» AVAILABLE DATA:
══════════════════════════════
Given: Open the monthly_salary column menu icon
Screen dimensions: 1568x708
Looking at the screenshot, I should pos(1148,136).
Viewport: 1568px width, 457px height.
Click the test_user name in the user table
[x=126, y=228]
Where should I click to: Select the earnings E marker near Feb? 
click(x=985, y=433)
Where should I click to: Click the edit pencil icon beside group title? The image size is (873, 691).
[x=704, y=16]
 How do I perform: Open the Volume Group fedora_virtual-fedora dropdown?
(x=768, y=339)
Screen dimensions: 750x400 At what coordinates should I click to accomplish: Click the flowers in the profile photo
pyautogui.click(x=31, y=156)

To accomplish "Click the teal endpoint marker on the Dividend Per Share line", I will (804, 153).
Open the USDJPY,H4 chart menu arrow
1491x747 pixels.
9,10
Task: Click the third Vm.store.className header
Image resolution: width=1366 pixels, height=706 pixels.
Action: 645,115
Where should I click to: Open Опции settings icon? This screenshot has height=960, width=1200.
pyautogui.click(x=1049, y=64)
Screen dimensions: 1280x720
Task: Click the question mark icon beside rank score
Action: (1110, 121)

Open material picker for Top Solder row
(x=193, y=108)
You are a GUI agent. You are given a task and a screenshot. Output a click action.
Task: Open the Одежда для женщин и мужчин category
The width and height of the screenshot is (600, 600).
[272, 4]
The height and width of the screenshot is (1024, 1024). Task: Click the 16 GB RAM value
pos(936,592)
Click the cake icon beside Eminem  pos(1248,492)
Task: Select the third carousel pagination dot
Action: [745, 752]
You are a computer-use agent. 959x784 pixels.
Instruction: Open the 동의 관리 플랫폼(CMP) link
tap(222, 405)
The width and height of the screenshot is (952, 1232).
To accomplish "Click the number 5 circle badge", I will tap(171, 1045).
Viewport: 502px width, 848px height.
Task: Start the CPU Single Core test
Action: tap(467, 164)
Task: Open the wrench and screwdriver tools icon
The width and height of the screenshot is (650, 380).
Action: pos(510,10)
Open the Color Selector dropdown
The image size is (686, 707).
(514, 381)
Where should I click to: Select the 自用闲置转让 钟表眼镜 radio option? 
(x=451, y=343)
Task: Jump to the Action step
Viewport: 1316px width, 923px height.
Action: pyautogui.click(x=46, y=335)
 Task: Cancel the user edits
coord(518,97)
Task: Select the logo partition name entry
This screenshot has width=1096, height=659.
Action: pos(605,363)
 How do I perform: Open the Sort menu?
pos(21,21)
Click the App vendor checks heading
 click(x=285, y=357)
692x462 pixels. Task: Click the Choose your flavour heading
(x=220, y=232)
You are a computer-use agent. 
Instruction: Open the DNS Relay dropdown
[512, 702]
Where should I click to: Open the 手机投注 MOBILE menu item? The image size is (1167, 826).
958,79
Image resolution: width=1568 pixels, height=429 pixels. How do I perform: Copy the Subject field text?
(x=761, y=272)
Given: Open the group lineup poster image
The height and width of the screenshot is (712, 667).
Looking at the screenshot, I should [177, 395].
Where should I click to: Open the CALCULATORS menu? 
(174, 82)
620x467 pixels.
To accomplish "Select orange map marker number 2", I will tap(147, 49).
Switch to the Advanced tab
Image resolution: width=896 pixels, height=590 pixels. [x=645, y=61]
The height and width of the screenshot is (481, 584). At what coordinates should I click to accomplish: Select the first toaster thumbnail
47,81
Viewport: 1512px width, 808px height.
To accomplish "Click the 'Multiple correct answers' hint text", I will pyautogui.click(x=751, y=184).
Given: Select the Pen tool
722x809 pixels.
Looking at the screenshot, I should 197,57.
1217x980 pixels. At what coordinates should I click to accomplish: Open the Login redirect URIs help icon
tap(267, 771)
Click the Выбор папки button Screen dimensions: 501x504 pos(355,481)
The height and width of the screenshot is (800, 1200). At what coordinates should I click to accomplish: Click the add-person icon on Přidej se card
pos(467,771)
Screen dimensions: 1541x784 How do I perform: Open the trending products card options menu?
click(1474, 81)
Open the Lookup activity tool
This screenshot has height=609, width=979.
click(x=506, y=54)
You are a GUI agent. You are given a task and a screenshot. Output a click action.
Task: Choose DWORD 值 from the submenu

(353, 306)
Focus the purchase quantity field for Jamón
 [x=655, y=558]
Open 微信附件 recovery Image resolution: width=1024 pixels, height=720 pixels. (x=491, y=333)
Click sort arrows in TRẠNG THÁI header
══════════════════════════════
» ACTION ITEM:
Exactly as written, set down all of the material.

» SOLUTION:
Given: Open the monthly_salary column menu icon
Screen dimensions: 1568x708
Looking at the screenshot, I should pos(1148,136).
Viewport: 1568px width, 457px height.
Click the test_user name in the user table
[x=126, y=228]
Where should I click to: Select the earnings E marker near Feb? 
click(x=985, y=433)
Where should I click to: Click the edit pencil icon beside group title? The image size is (873, 691).
[x=704, y=16]
 How do I perform: Open the Volume Group fedora_virtual-fedora dropdown?
(x=768, y=339)
Screen dimensions: 750x400 At what coordinates should I click to accomplish: Click the flowers in the profile photo
pyautogui.click(x=31, y=156)

To accomplish "Click the teal endpoint marker on the Dividend Per Share line", I will (804, 153).
Open the USDJPY,H4 chart menu arrow
1491x747 pixels.
9,10
Task: Click the third Vm.store.className header
Image resolution: width=1366 pixels, height=706 pixels.
Action: 645,115
Where should I click to: Open Опции settings icon? This screenshot has height=960, width=1200.
pyautogui.click(x=1049, y=64)
Screen dimensions: 1280x720
Task: Click the question mark icon beside rank score
Action: (1110, 121)

Open material picker for Top Solder row
(x=193, y=108)
You are a GUI agent. You are given a task and a screenshot. Output a click action.
Task: Open the Одежда для женщин и мужчин category
The width and height of the screenshot is (600, 600).
[272, 4]
The height and width of the screenshot is (1024, 1024). Task: Click the 16 GB RAM value
pos(936,592)
Click the cake icon beside Eminem  pos(1248,492)
Task: Select the third carousel pagination dot
Action: [745, 752]
You are a computer-use agent. 959x784 pixels.
Instruction: Open the 동의 관리 플랫폼(CMP) link
tap(222, 405)
The width and height of the screenshot is (952, 1232).
To accomplish "Click the number 5 circle badge", I will tap(171, 1045).
Viewport: 502px width, 848px height.
Task: Start the CPU Single Core test
Action: tap(467, 164)
Task: Open the wrench and screwdriver tools icon
The width and height of the screenshot is (650, 380).
Action: pos(510,10)
Open the Color Selector dropdown
The image size is (686, 707).
(514, 381)
Where should I click to: Select the 自用闲置转让 钟表眼镜 radio option? 
(x=451, y=343)
Task: Jump to the Action step
Viewport: 1316px width, 923px height.
Action: pyautogui.click(x=46, y=335)
 Task: Cancel the user edits
coord(518,97)
Task: Select the logo partition name entry
This screenshot has width=1096, height=659.
Action: pos(605,363)
 How do I perform: Open the Sort menu?
pos(21,21)
Click the App vendor checks heading
 click(x=285, y=357)
692x462 pixels. Task: Click the Choose your flavour heading
(x=220, y=232)
You are a computer-use agent. 
Instruction: Open the DNS Relay dropdown
[512, 702]
Where should I click to: Open the 手机投注 MOBILE menu item? The image size is (1167, 826).
958,79
Image resolution: width=1568 pixels, height=429 pixels. How do I perform: Copy the Subject field text?
(x=761, y=272)
Given: Open the group lineup poster image
The height and width of the screenshot is (712, 667).
Looking at the screenshot, I should [177, 395].
Where should I click to: Open the CALCULATORS menu? 
(174, 82)
620x467 pixels.
To accomplish "Select orange map marker number 2", I will tap(147, 49).
Switch to the Advanced tab
Image resolution: width=896 pixels, height=590 pixels. [x=645, y=61]
The height and width of the screenshot is (481, 584). At what coordinates should I click to accomplish: Select the first toaster thumbnail
47,81
Viewport: 1512px width, 808px height.
To accomplish "Click the 'Multiple correct answers' hint text", I will pyautogui.click(x=751, y=184).
Given: Select the Pen tool
722x809 pixels.
Looking at the screenshot, I should 197,57.
1217x980 pixels. At what coordinates should I click to accomplish: Open the Login redirect URIs help icon
tap(267, 771)
Click the Выбор папки button Screen dimensions: 501x504 pos(355,481)
The height and width of the screenshot is (800, 1200). At what coordinates should I click to accomplish: Click the add-person icon on Přidej se card
pos(467,771)
Screen dimensions: 1541x784 How do I perform: Open the trending products card options menu?
click(1474, 81)
Open the Lookup activity tool
This screenshot has height=609, width=979.
click(x=506, y=54)
You are a GUI agent. You are given a task and a screenshot. Output a click action.
Task: Choose DWORD 值 from the submenu

(353, 306)
Focus the purchase quantity field for Jamón
 [x=655, y=558]
Open 微信附件 recovery Image resolution: width=1024 pixels, height=720 pixels. (x=491, y=333)
Click sort arrows in TRẠNG THÁI header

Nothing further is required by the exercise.